This morning I had breakfast by candlelight. At 7AM, it was still dark out, and in this almost-winter holiday season, I find I am addicted to light. Flashlights and camp lanterns, Chanukah candles, Christmas tree lights, red mini-lights that frame the mudroom door and solar-powered garden lamps that line the long driveway. But all the lights in the world won’t lift the heaviness I feel this Sunday morning, thinking of 20 mothers in Connecticut who now grieve the loss of their young children.
I bail out of the Sunday morning hike early and mope most of the day away watching the wind and rain play on the surface of the pond. I cannot read; I cannot write. So I light 20 candles.

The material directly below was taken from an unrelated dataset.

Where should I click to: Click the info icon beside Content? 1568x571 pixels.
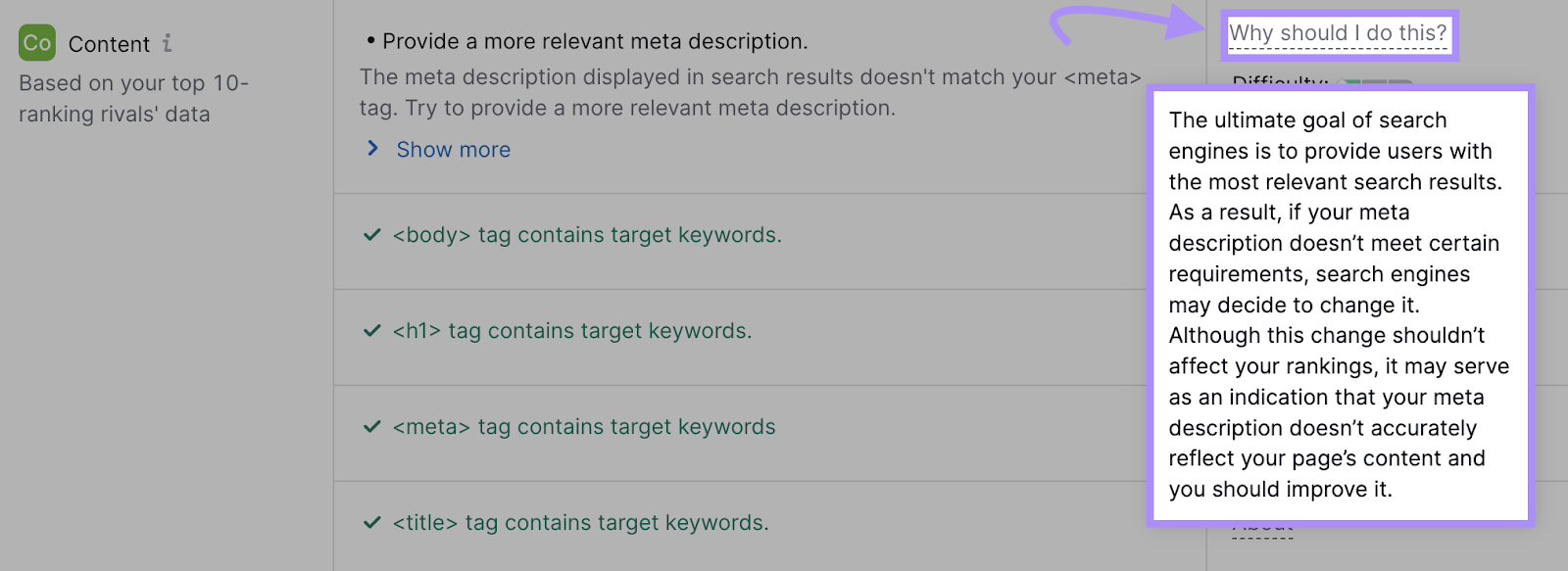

To capture 20 small dancing flames in a photograph is beyond my skills. Frustrated, I fidget with the camera and the candles. Then, absently, I sweep the spent matchsticks into my hand. But one is still hot and it burns my palm before I fling it to the floor, sending a nearby tea mug crashing at my feet. It shatters like buckshot.
When the scattered shards are all picked up, before dragging myself to a friend’s party with a bowl of fresh strawberries, I finally place plastic battery-operated candlesticks in the front windows. By nightfall, soothing bright lights shimmer in every corner of the house. Sweet lights. They beckon, they plead: come home.